Pire, il impose les rémunérations des salariés et fonctionnaires dont le salaire net est de 20.000 dirhams et plus par mois dans le cadre de ce qui a été appelé “Impôt de solidarité” (qui rappelle l’impôt de solidarité sur la fortune qui n’a jamais été adopté). Une mesure qui renforce le sentiment d’injustice sociale chez une large frange de Marocains depuis le mois de juin 2020, suite à la suspension des aides étatiques et à la non-intervention du gouvernement dans l’affaire des arriérés des loyers cumulés pendant la période du confinement.

Ce sentiment nourrit un malaise social profond qui ne dit pas son nom et qui s’aggrave avec la hausse graduelle des prix à la consommation. La cherté de la vie, notamment en cette période de crise, exacerbe un autre sentiment, celui de l’injustice sociale.

Sentiment d’injustice
Les ménages marocains, dans leur écrasante majorité, souffrent le martyre. Ce n’est pas un simple constat. Les chiffres sont têtus. De plus en plus de ménages marocains ne parviennent pas à honorer leurs engagements vis-à-vis des banques et d’autres créanciers. Les dernières statistiques monétaires de Bank Al Maghrib publiés le 30 décembre 2020 attestent qu’à fin novembre 2020, les impayés des ménages sont en augmentation significative, voire même inquiétante.

A Ces créances en souffrance se chiffrent à 34,56 milliards de dirhams à fin novembre 2020, en hausse de 3% ou 993 millions de dirhams par rapport à un mois auparavant. Depuis le début de l’année, elles ont augmenté de 18,6%, en hausse de 5,4 milliards de dirhams, pour atteindre un total de 34,55 milliards de dirhams. Une situation due, principalement, aux restrictions destinées à contenir la propagation de la pandémie et à la contraction des revenus.

Le gouvernement a manqué de souffle quand il s’est agi de tendre la main aux ménages marocains. L’on se rappelle encore que le Comité de veille économique (CVE) avait décidé le report des échéances des crédits bancaires immobiliers et à la consommation de mars à juin 2020. Les Marocains les plus touchés par les conséquences de la mise en veilleuse de l’économie des mois durant ont été soulagés.

Pas pour longtemps. Majorées du fait de ce report, les échéances qui sont tombées à partir de juillet ont davantage compliqué la situation financière des ménages dont un nombre important tentent toujours de résoudre le problème des arriérés des loyers des premiers mois suivant l’apparition de l’épidémie.
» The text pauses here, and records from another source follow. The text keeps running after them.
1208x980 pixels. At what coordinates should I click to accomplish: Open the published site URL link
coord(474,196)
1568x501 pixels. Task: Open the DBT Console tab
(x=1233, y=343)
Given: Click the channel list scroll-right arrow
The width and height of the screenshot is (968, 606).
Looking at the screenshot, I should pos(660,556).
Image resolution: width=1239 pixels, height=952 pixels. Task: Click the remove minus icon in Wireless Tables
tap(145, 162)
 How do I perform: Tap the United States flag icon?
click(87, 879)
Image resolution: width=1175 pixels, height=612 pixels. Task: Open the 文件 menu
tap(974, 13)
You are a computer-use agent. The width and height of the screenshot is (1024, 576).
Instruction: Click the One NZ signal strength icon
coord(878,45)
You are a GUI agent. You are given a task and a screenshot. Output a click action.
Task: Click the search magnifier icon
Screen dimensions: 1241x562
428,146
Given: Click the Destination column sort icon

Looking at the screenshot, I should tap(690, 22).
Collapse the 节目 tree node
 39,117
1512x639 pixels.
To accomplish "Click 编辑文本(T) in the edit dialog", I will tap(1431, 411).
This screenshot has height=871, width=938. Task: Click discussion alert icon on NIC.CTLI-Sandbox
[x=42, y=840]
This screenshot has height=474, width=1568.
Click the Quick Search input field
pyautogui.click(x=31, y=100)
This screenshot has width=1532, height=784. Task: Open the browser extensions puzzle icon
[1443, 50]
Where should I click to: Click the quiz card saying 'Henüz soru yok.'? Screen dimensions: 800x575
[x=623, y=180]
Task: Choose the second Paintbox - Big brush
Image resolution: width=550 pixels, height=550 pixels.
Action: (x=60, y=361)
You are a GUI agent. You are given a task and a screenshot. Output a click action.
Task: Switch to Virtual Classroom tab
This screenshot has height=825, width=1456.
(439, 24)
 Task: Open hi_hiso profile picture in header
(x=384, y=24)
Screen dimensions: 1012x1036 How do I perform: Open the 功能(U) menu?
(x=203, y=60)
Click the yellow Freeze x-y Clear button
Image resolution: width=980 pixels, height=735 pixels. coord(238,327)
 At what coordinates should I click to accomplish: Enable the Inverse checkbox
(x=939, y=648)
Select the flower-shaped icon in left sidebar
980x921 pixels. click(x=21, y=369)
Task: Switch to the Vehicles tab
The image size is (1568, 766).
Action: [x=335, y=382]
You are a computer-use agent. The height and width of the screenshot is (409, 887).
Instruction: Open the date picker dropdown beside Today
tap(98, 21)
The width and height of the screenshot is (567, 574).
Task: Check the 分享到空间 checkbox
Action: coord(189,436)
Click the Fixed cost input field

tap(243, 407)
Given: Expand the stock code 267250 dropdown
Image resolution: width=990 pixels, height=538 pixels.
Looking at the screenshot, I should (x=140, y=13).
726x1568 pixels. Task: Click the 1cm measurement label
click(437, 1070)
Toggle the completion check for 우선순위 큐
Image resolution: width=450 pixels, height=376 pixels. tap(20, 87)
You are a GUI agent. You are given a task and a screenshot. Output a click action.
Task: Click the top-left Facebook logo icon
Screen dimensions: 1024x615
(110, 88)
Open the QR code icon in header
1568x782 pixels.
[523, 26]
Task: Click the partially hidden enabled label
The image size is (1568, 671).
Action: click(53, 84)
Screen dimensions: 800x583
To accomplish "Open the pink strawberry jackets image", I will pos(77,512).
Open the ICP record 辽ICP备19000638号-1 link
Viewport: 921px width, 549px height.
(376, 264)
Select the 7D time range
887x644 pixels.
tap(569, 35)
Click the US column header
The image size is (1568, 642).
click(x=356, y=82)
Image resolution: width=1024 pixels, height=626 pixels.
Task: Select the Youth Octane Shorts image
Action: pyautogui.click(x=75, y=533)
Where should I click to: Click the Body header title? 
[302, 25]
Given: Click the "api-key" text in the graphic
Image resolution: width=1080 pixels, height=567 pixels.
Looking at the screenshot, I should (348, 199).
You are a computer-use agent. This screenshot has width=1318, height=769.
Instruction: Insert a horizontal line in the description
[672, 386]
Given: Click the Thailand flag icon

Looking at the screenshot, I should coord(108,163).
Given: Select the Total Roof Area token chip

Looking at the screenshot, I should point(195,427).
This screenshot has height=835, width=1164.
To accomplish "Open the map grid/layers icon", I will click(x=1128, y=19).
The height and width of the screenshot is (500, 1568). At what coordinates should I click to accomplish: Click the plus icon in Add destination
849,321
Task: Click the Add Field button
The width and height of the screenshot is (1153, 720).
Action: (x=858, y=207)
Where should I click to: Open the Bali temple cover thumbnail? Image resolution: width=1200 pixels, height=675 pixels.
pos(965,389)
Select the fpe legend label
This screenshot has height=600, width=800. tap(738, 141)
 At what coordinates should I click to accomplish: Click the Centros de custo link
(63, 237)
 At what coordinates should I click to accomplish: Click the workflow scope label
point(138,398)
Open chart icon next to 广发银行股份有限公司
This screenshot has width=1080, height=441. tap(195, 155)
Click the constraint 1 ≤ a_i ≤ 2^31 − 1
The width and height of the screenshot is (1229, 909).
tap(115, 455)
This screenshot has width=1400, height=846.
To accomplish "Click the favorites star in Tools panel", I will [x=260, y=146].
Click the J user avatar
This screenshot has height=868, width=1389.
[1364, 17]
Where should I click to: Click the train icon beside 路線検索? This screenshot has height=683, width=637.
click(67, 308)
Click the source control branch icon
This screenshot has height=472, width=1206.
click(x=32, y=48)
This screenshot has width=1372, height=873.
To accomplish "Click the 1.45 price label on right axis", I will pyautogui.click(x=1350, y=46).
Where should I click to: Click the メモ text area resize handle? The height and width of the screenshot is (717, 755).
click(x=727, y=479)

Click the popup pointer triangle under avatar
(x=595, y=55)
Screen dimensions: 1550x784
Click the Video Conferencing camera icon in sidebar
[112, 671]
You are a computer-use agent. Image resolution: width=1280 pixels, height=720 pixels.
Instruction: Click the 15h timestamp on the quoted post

Les aides accordées par le CVE aux ménages vivant de l’informel, se situant entre 800 et 1.200 dirhams, ont été suspendues fin juin.

Du coup, les difficultés financières se sont aggravées. Le pouvoir d’achat s’est réduit comme une peau de chagrin. Au deuxième trimestre de 2020, il y a eu une contraction de 21,2% de la consommation des ménages comparée à une progression de 2,6% au même trimestre d’une année auparavant.

Laissée pour compte, en ces moments-là, la frange majoritaire de la population est porteur de risques. Car même la campagne de vaccination, lancée par le Roi Mohammed VI ce vendredi 28 janvier, perçue comme une grande lueur d’espoir pour un retour à la vie normale, ne va pas estomper les effets de cette crise économique et sociale dans l’immédiat ou dans les quelques mois à venir. C’est dire que le malaise social va durer et grandir.

Une bulle qui risque d’éclater à tout moment. La précarité peut entraîner la violence sociale. Elle a déjà ancré le phénomène de l’apolitisation de la société. Personne ne croit en les partis politiques ni dans les promesses qui s’effritent dans l’air après le scrutin. Voilà donc un autre sentiment d’injustice et une crise de confiance qui peut coûter cher au pays à l’approche des élections de 2021.